Lawmakers have approached the issue of the arbitrability of corporate disputes on a case-by-case basis. As a general rule, it is possible to refer corporate disputes to an arbitration court; however, parties may only refer them to an arbitration administered by an arbitral institution and not to ad hoc arbitration. A number of disputes are expressly declared non-arbitrable. For example, the following disputes cannot be referred to arbitration:

  1. disputes to challenge non-regulatory legal acts, actions and decisions of public authorities (and quasi-public bodies that have certain authorities), and the activities of notaries to certify transactions involving participatory interests;
  2. disputes over the convocation of a general meeting of participants of a corporation;
  3. disputes concerning the expulsion of participants of legal entities;
  4. disputes concerning the activities of strategic business entities (i.e., entities essential to ensure national defence and security); and
  5. disputes related to the acquisition and purchase of shares by a joint stock company and the acquisition of more than 30 per cent of the shares of a public joint stock company.

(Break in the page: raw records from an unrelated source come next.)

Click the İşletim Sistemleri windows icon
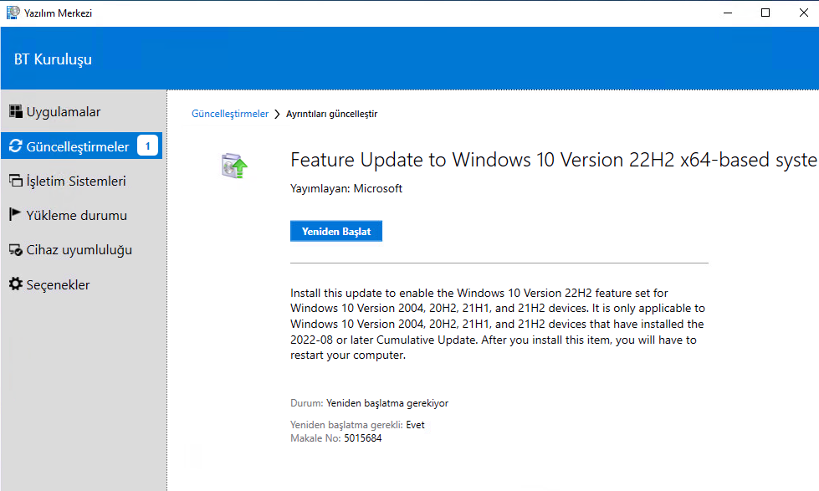Image resolution: width=819 pixels, height=491 pixels. (16, 181)
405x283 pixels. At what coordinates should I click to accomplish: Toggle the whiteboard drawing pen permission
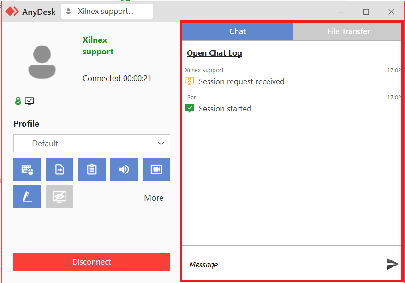click(27, 197)

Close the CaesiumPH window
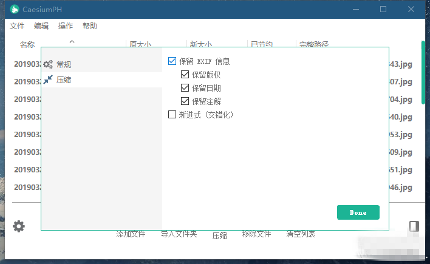pyautogui.click(x=411, y=9)
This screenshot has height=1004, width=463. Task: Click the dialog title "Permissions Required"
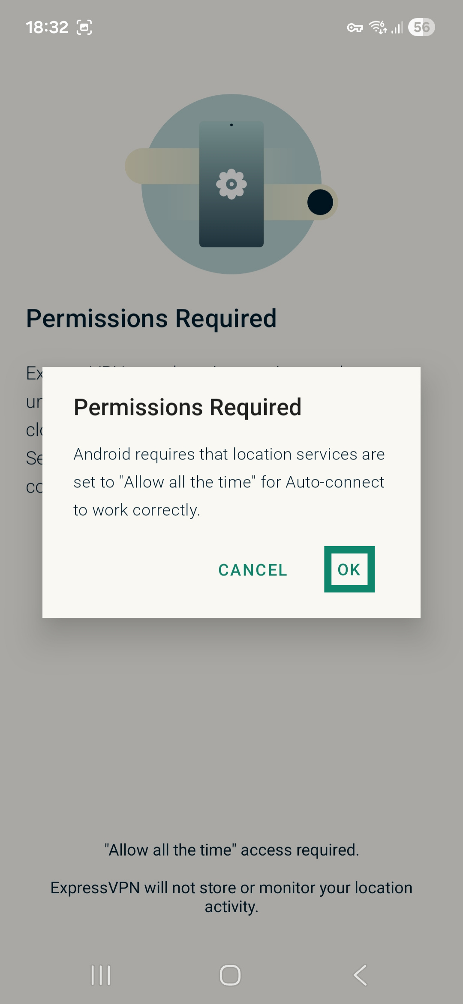pyautogui.click(x=187, y=407)
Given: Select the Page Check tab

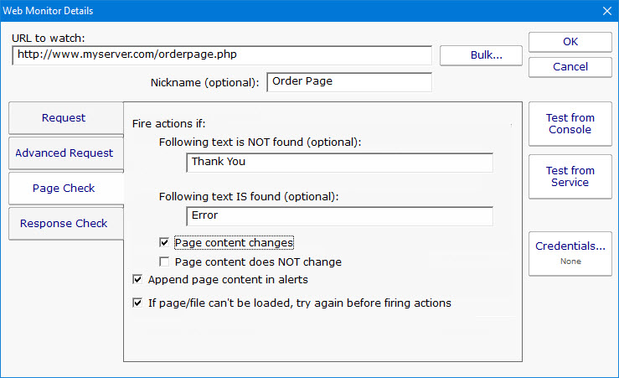Looking at the screenshot, I should (x=64, y=189).
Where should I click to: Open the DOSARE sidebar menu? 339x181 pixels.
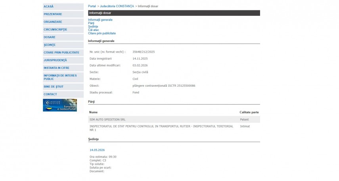pyautogui.click(x=50, y=37)
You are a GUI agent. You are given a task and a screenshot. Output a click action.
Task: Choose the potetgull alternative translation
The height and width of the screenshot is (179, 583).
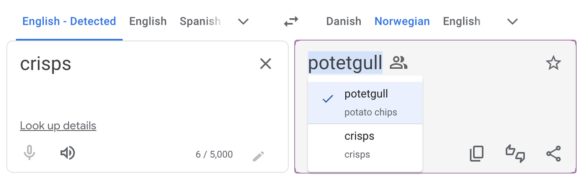[365, 103]
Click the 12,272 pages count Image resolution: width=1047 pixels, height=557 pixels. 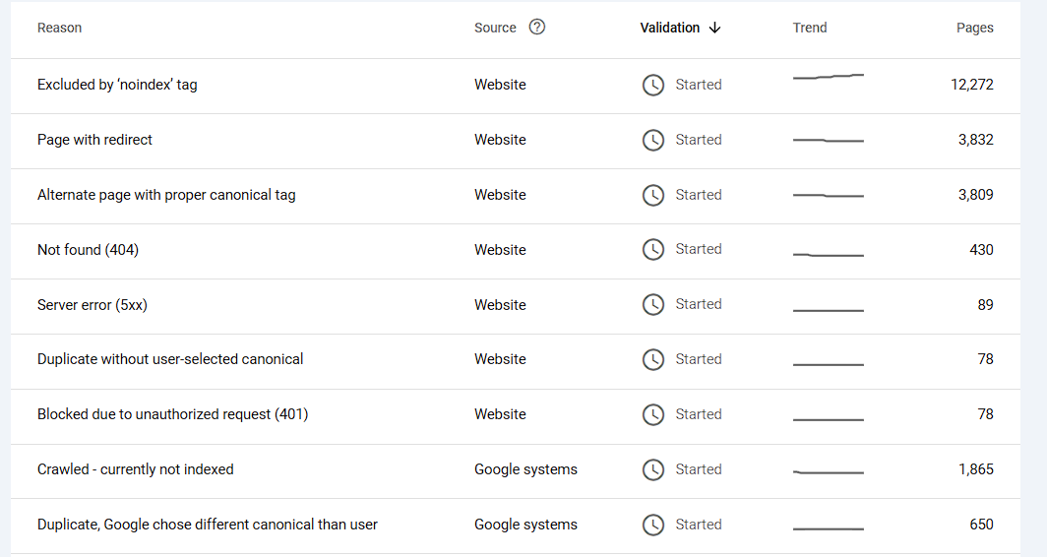click(x=971, y=85)
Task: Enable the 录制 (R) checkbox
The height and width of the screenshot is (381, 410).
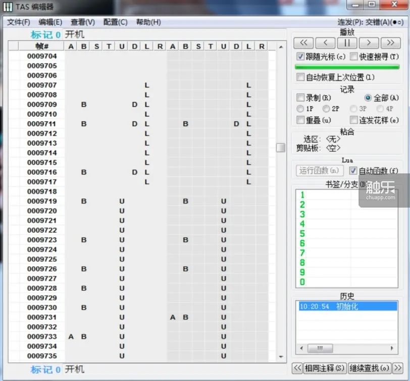Action: click(300, 98)
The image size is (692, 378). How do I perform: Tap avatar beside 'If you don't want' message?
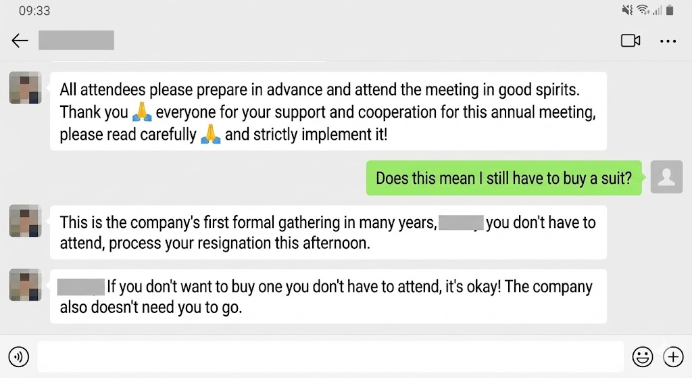pos(26,285)
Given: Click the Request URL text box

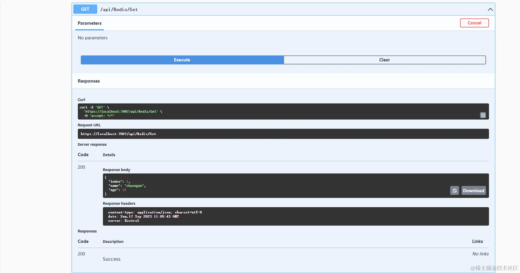Looking at the screenshot, I should coord(283,134).

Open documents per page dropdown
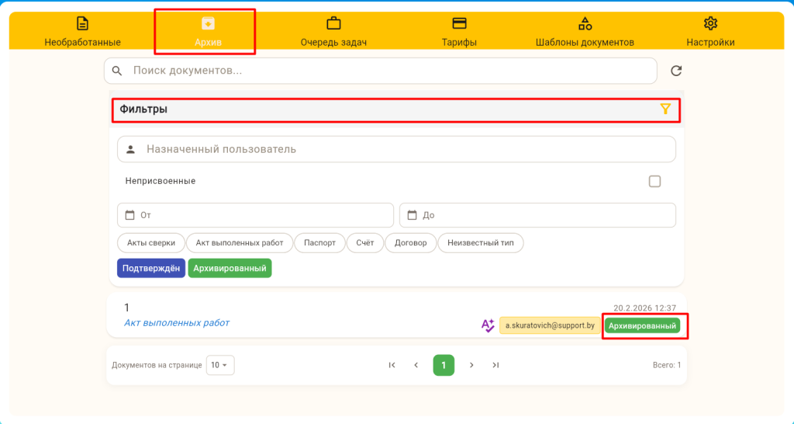[x=220, y=365]
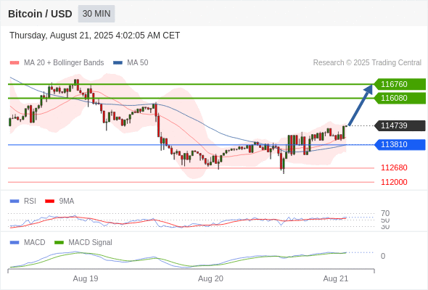Click the RSI 70 level label
The height and width of the screenshot is (290, 428).
[385, 213]
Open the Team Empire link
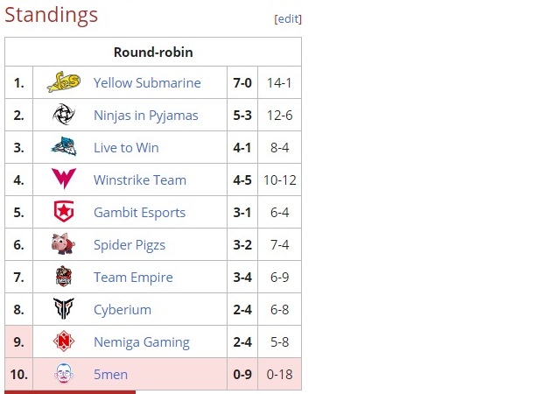 133,278
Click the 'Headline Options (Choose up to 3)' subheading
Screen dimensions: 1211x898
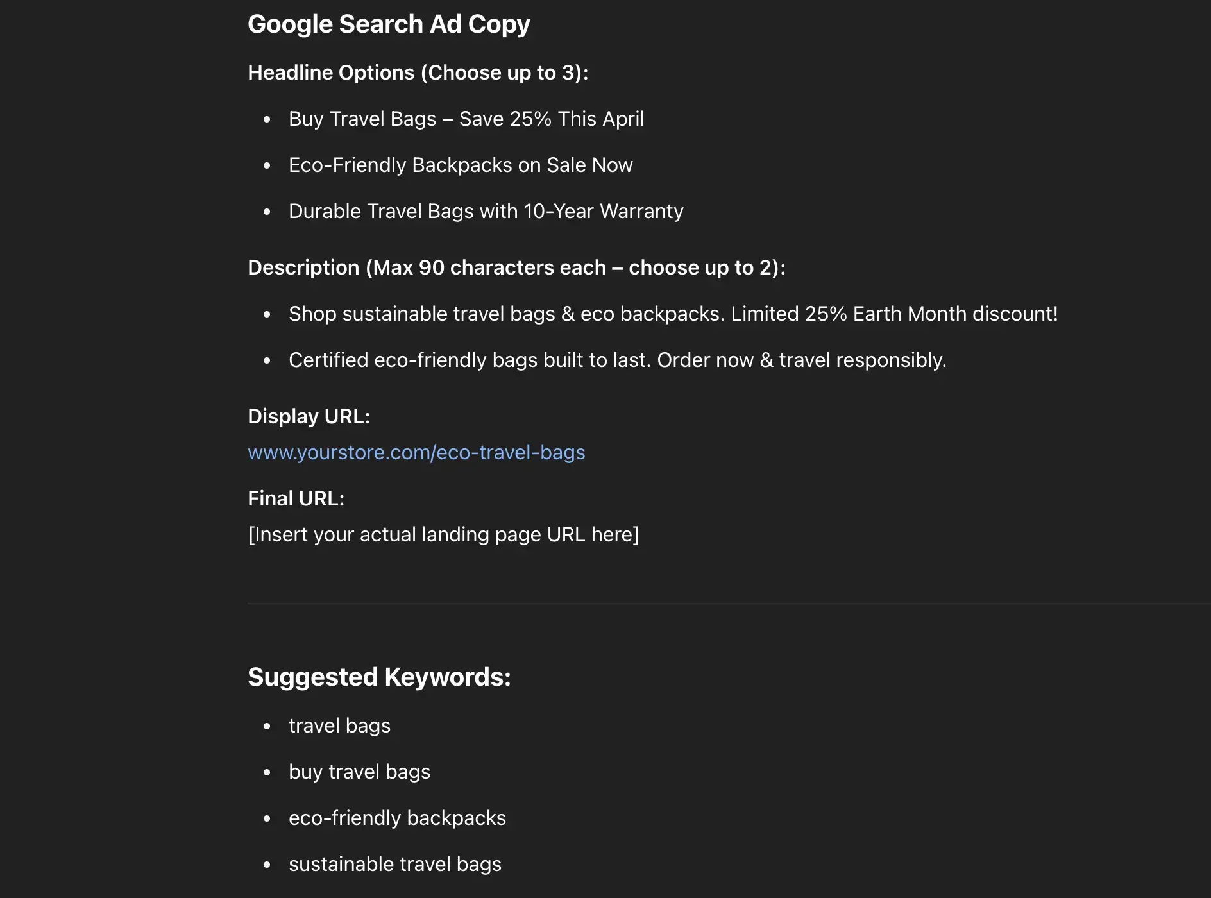click(x=418, y=72)
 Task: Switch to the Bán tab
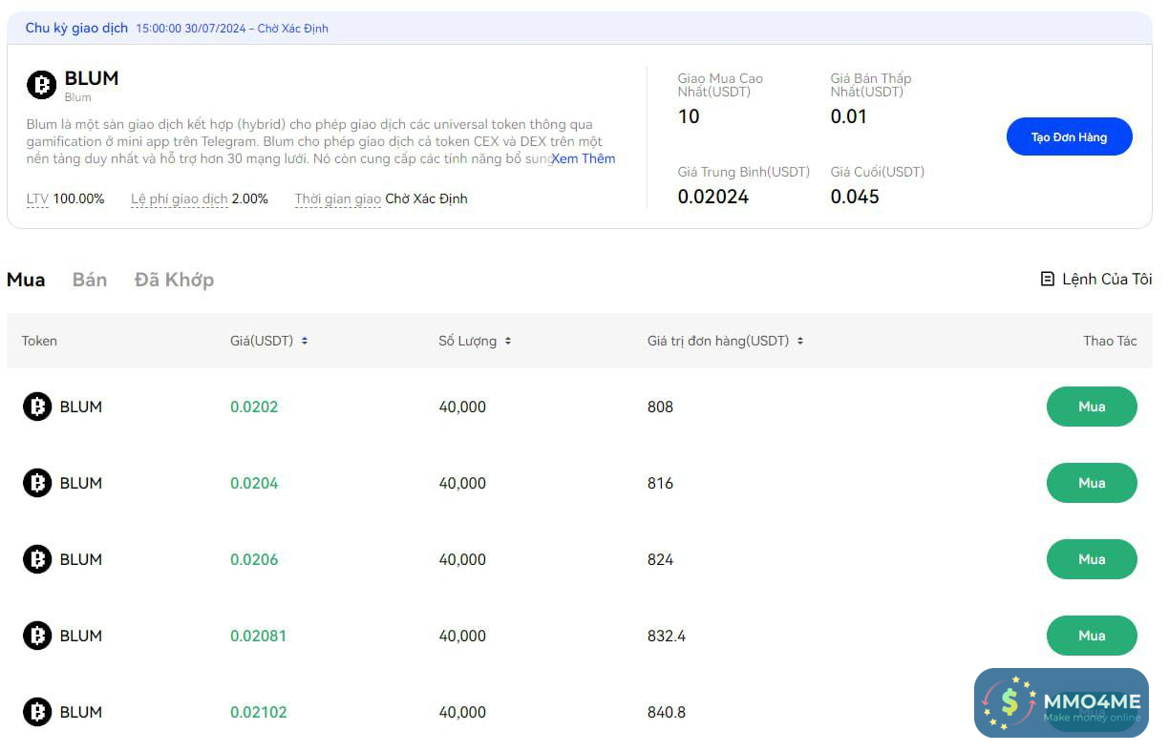[90, 280]
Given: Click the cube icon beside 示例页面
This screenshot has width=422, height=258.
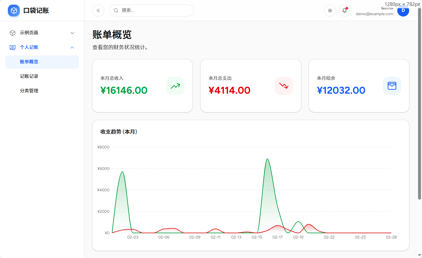Looking at the screenshot, I should tap(12, 33).
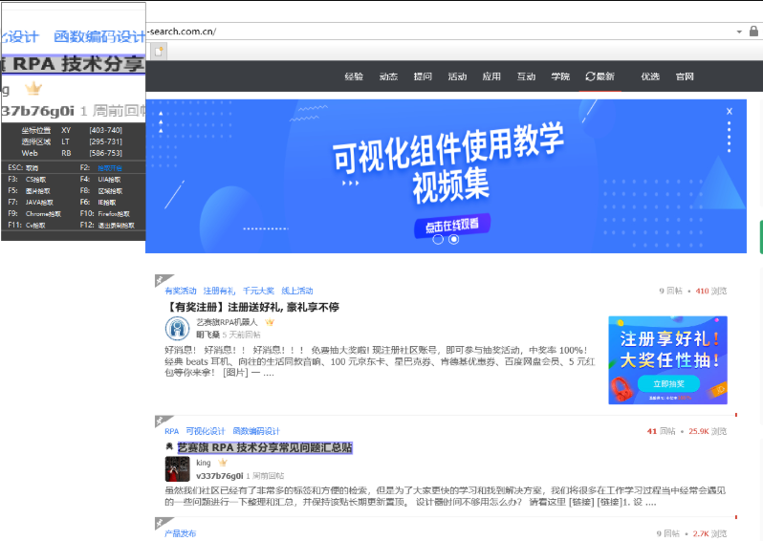Filter by the 可视化设计 tag
This screenshot has height=541, width=763.
[206, 431]
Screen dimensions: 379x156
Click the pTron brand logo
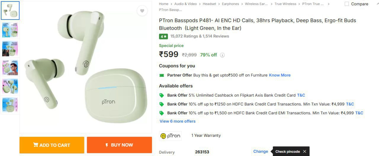(x=170, y=136)
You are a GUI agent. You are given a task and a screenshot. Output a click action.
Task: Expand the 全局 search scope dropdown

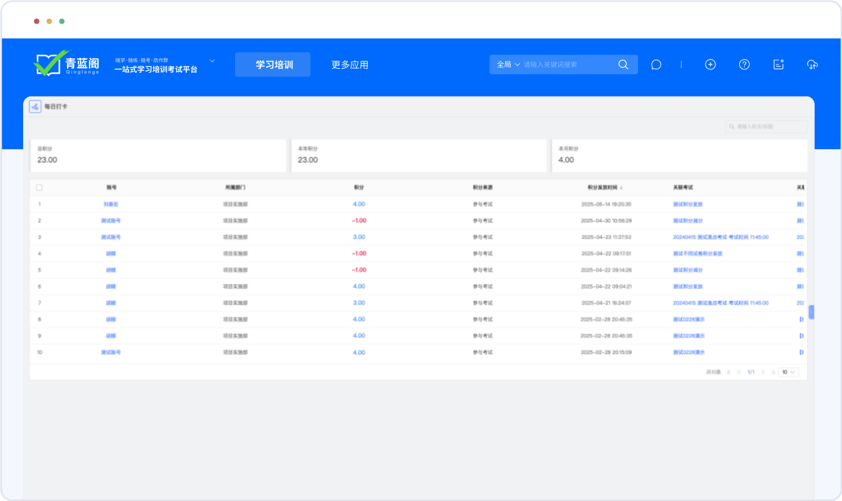coord(508,65)
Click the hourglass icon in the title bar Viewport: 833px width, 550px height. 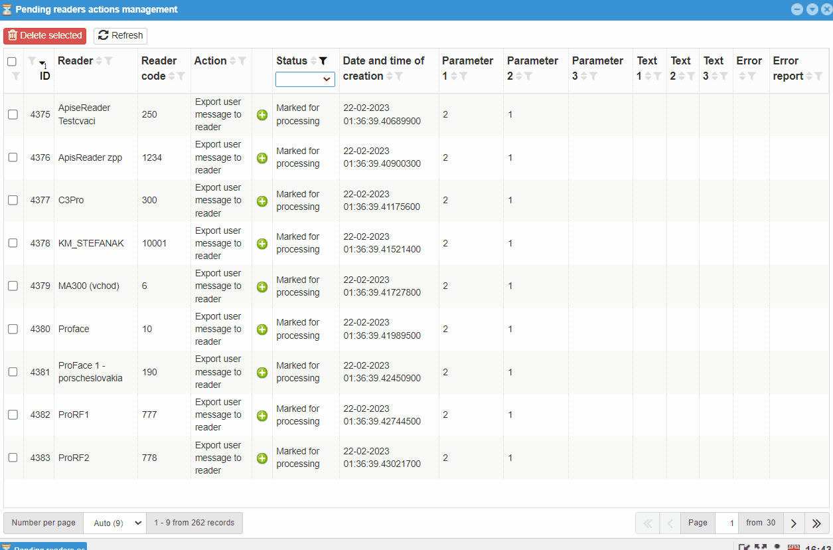9,9
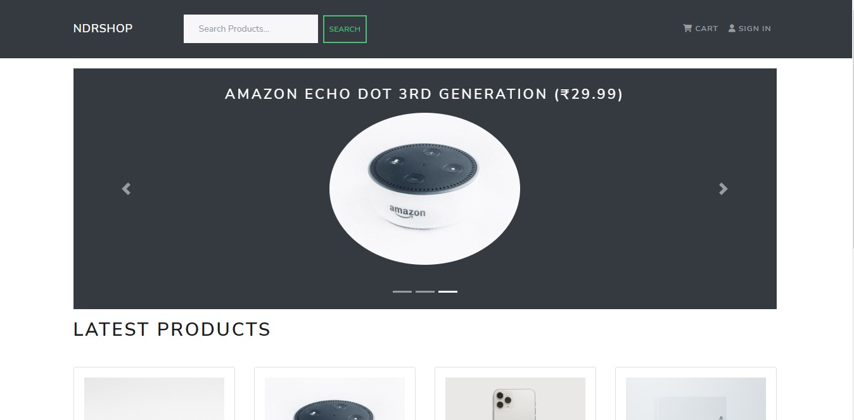Image resolution: width=854 pixels, height=420 pixels.
Task: Open Amazon Echo Dot carousel title link
Action: click(424, 94)
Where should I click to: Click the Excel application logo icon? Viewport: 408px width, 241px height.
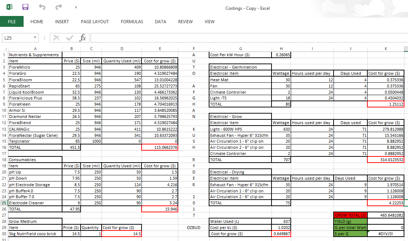pos(9,7)
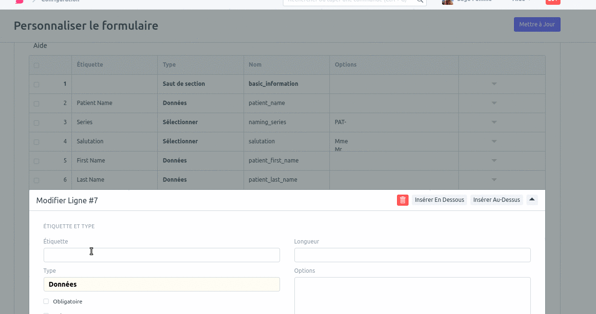Focus the Longueur input field
This screenshot has width=596, height=314.
[x=412, y=255]
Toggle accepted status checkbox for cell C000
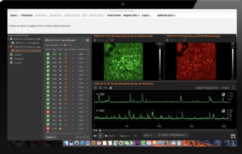This screenshot has height=154, width=242. 48,54
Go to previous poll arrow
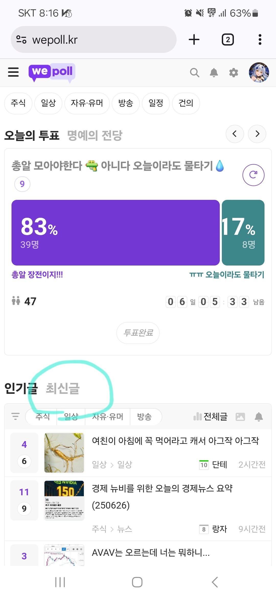Image resolution: width=276 pixels, height=598 pixels. [235, 134]
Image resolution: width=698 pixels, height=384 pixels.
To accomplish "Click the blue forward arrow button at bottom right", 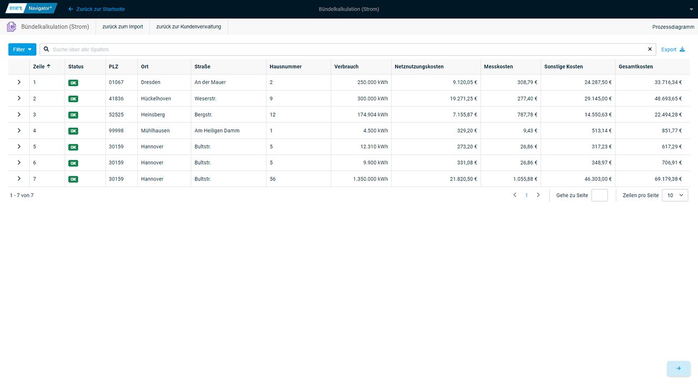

In addition, for the majority of disputes (other than disputes over the ownership of shares and participatory interests of a corporation, and disputes related to the activity of securities holders registrars), the possibility of referring a corporate dispute to arbitration for resolution is dependent on complying with a number of terms and conditions.

First, the parties to the arbitration clause must be the legal entity itself, all of its participants and all other participants in a specific corporate dispute. Second, only a permanent arbitration institution with its seat in Russia, which has adopted and published on its website special rules for adjudicating corporate disputes, may act as a relevant arbitration court.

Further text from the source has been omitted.